Below are some records; output all of them exactly.

DATA FOR ANALYSIS -
╭──

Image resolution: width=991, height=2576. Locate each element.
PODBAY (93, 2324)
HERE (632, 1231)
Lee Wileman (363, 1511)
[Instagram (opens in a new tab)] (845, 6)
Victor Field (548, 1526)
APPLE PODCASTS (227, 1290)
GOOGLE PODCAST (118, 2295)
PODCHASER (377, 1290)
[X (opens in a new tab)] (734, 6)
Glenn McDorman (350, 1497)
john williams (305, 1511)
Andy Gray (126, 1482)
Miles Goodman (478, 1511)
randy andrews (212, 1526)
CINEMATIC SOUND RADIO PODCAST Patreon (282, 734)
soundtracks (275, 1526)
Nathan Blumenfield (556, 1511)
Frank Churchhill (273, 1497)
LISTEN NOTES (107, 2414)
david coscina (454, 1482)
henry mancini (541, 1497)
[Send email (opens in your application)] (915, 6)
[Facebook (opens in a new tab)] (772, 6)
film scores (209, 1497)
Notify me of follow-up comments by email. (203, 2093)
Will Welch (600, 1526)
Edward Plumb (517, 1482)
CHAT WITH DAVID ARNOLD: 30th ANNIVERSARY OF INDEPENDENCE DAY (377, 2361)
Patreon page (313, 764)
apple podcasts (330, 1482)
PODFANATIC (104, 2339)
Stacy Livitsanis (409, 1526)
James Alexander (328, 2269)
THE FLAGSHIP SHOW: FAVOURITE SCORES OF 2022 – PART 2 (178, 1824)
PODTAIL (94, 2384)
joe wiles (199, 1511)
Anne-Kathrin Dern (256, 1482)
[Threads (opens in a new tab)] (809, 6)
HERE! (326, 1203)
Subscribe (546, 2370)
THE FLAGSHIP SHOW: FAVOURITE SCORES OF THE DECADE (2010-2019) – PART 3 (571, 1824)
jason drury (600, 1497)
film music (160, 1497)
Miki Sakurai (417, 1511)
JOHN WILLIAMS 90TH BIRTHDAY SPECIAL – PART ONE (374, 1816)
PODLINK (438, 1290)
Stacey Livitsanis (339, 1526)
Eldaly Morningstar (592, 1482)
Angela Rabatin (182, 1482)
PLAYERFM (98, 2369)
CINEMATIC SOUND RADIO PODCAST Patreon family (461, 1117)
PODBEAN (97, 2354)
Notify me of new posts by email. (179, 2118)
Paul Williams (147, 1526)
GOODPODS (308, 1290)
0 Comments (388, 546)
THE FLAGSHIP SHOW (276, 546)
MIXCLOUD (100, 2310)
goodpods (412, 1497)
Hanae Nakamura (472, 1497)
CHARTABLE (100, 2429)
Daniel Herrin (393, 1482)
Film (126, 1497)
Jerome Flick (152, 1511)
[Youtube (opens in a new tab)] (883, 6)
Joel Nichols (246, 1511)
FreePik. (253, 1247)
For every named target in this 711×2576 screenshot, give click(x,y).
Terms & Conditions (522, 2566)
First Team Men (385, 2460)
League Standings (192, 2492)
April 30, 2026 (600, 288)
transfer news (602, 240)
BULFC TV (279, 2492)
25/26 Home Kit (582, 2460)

╰──

EXPECTED ANSWER -
Image resolution: width=991, height=2576. Locate each element.
PODBAY (93, 2324)
HERE (632, 1231)
Lee Wileman (363, 1511)
[Instagram (opens in a new tab)] (845, 6)
Victor Field (548, 1526)
APPLE PODCASTS (227, 1290)
GOOGLE PODCAST (118, 2295)
PODCHASER (377, 1290)
[X (opens in a new tab)] (734, 6)
Glenn McDorman (350, 1497)
john williams (305, 1511)
Andy Gray (126, 1482)
Miles Goodman (478, 1511)
randy andrews (212, 1526)
CINEMATIC SOUND RADIO PODCAST Patreon (282, 734)
soundtracks (275, 1526)
Nathan Blumenfield (556, 1511)
Frank Churchhill (273, 1497)
LISTEN NOTES (107, 2414)
david coscina (454, 1482)
henry mancini (541, 1497)
[Send email (opens in your application)] (915, 6)
[Facebook (opens in a new tab)] (772, 6)
film scores (209, 1497)
Notify me of follow-up comments by email. (203, 2093)
Will Welch (600, 1526)
Edward Plumb (517, 1482)
CHAT WITH DAVID ARNOLD: 30th ANNIVERSARY OF INDEPENDENCE DAY (377, 2361)
Patreon page (313, 764)
apple podcasts (330, 1482)
PODFANATIC (104, 2339)
Stacy Livitsanis (409, 1526)
James Alexander (328, 2269)
THE FLAGSHIP SHOW: FAVOURITE SCORES OF 2022 – PART 2 (178, 1824)
PODTAIL (94, 2384)
joe wiles (199, 1511)
Anne-Kathrin Dern (256, 1482)
[Threads (opens in a new tab)] (809, 6)
HERE! (326, 1203)
Subscribe (546, 2370)
THE FLAGSHIP SHOW: FAVOURITE SCORES OF THE DECADE (2010-2019) – PART 3 (571, 1824)
jason drury (600, 1497)
film music (160, 1497)
Miki Sakurai (417, 1511)
JOHN WILLIAMS 90TH BIRTHDAY SPECIAL – PART ONE (374, 1816)
PODLINK (438, 1290)
Stacey Livitsanis (339, 1526)
Eldaly Morningstar (592, 1482)
Angela Rabatin (182, 1482)
PLAYERFM (98, 2369)
CINEMATIC SOUND RADIO PODCAST Patreon family (461, 1117)
PODBEAN (97, 2354)
Notify me of new posts by email. (179, 2118)
Paul Williams (147, 1526)
GOODPODS (308, 1290)
0 Comments (388, 546)
THE FLAGSHIP SHOW (276, 546)
MIXCLOUD (100, 2310)
goodpods (412, 1497)
Hanae Nakamura (472, 1497)
CHARTABLE (100, 2429)
Daniel Herrin (393, 1482)
Film (126, 1497)
Jerome Flick (152, 1511)
[Youtube (opens in a new tab)] (883, 6)
Joel Nichols (246, 1511)
FreePik. (253, 1247)
For every named target in this 711×2576 screenshot, give click(x,y).
Terms & Conditions (522, 2566)
First Team Men (385, 2460)
League Standings (192, 2492)
April 30, 2026 (600, 288)
transfer news (602, 240)
BULFC TV (279, 2492)
25/26 Home Kit (582, 2460)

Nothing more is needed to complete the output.